Chicago, IL – May 25, 2023 – announces the list of stocks featured in the Analyst Blog. Every day the Zacks Equity Research analysts discuss the latest news and events impacting stocks and the financial markets. Stocks recently featured in the blog include: Assurant, Inc. (AIZ - Free Report) , EZCORP, Inc. (EZPW - Free Report) , Lifetime Brands, Inc. (LCUT - Free Report) , Stride, Inc. (LRN - Free Report) and On Holding AG (ONON - Free Report) .

Here are highlights from Wednesday’s Analyst Blog:

5 Undervalued Stocks with Long-Term Potential

As investors, we are forever searching for stocks that are below their intrinsic value, i.e., the value that may be considered reasonable, given their fundamental strengths, market position, growth prospects of the industry in which they operate and so on.

Whether we’re seasoned investors with a lot of experience and a lot of cash to play around with or just starting out, the most important question we’re trying to answer is whether a stock is trading below its potential. Therefore, while on the one hand, we need to study the fundamentals to understand the prospects, on the other, we also need to study its price movements. Then we need to match all this with our own goals, which could be the need to generate some income today, or the need to save for a future event, such as retirement or a wedding, or it could also be a bit of both.

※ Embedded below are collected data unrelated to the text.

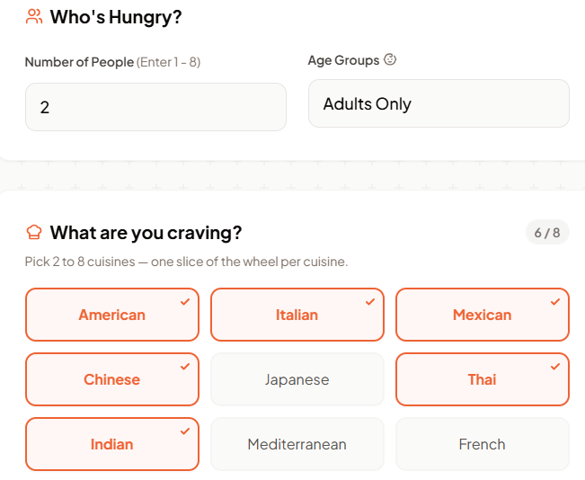The height and width of the screenshot is (480, 585).
Task: Open the Age Groups dropdown
Action: [439, 104]
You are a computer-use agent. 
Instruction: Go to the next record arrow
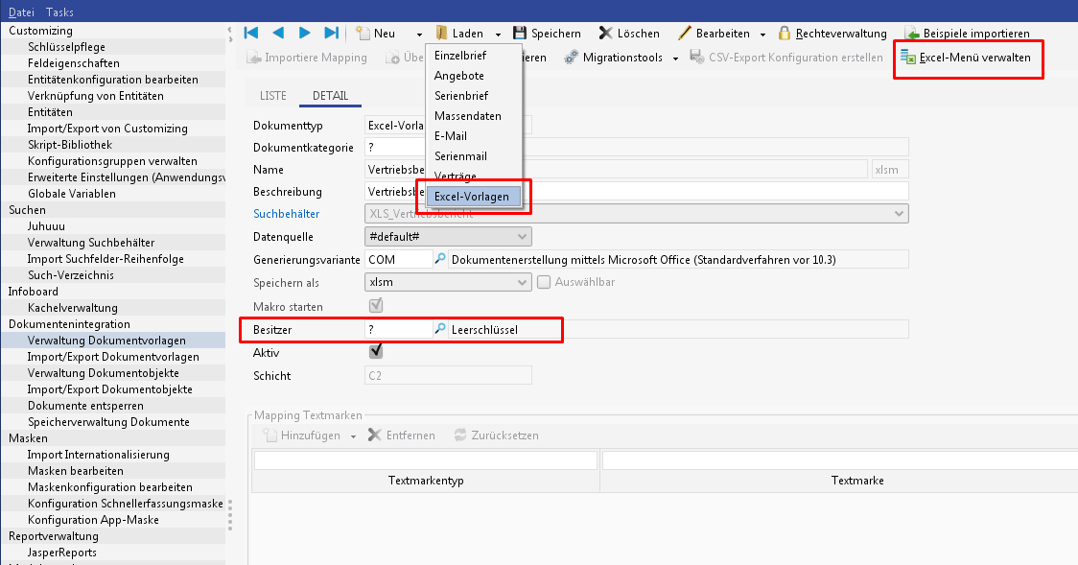pyautogui.click(x=305, y=33)
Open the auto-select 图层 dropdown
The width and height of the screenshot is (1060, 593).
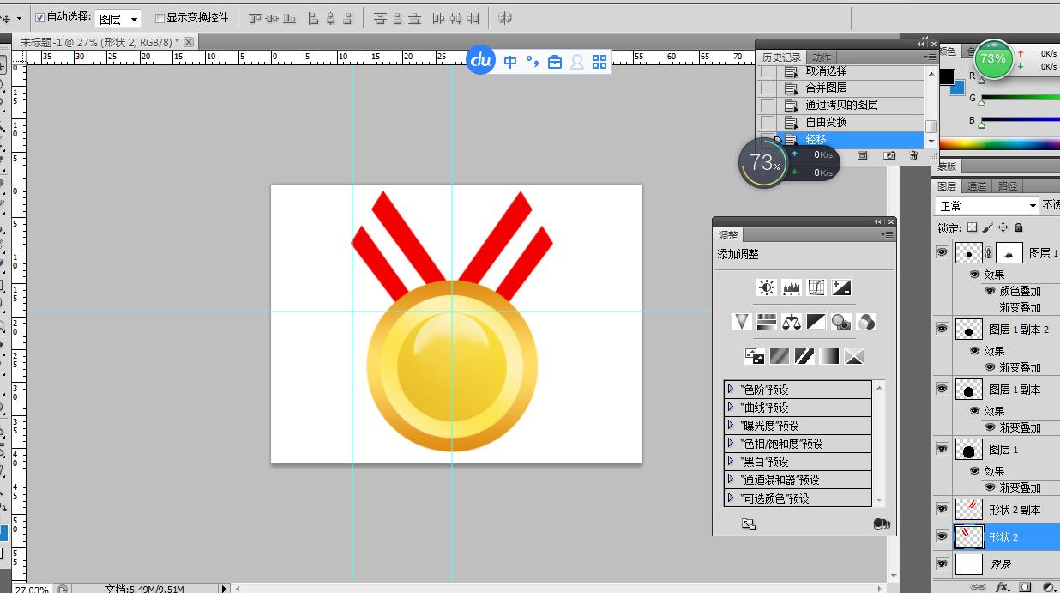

Needless to say, all this studying takes time. To make matters more difficult, there are so many industries, segments within industries, differing reporting structures, etc that make this all the more difficult. Therefore, we have to find a way to shortlist stocks.

For some people, who are risk averse, this shortlisting could mean that they consider only large-cap stocks, because it’s well known that these companies, although offering lower growth rates, are far more stable and also often pay a dividend. Others are more open to some calculated risk, such as the EV space for example, because it is bound to grow in the future on the back of companies that are making no money today. This is one way of doing it.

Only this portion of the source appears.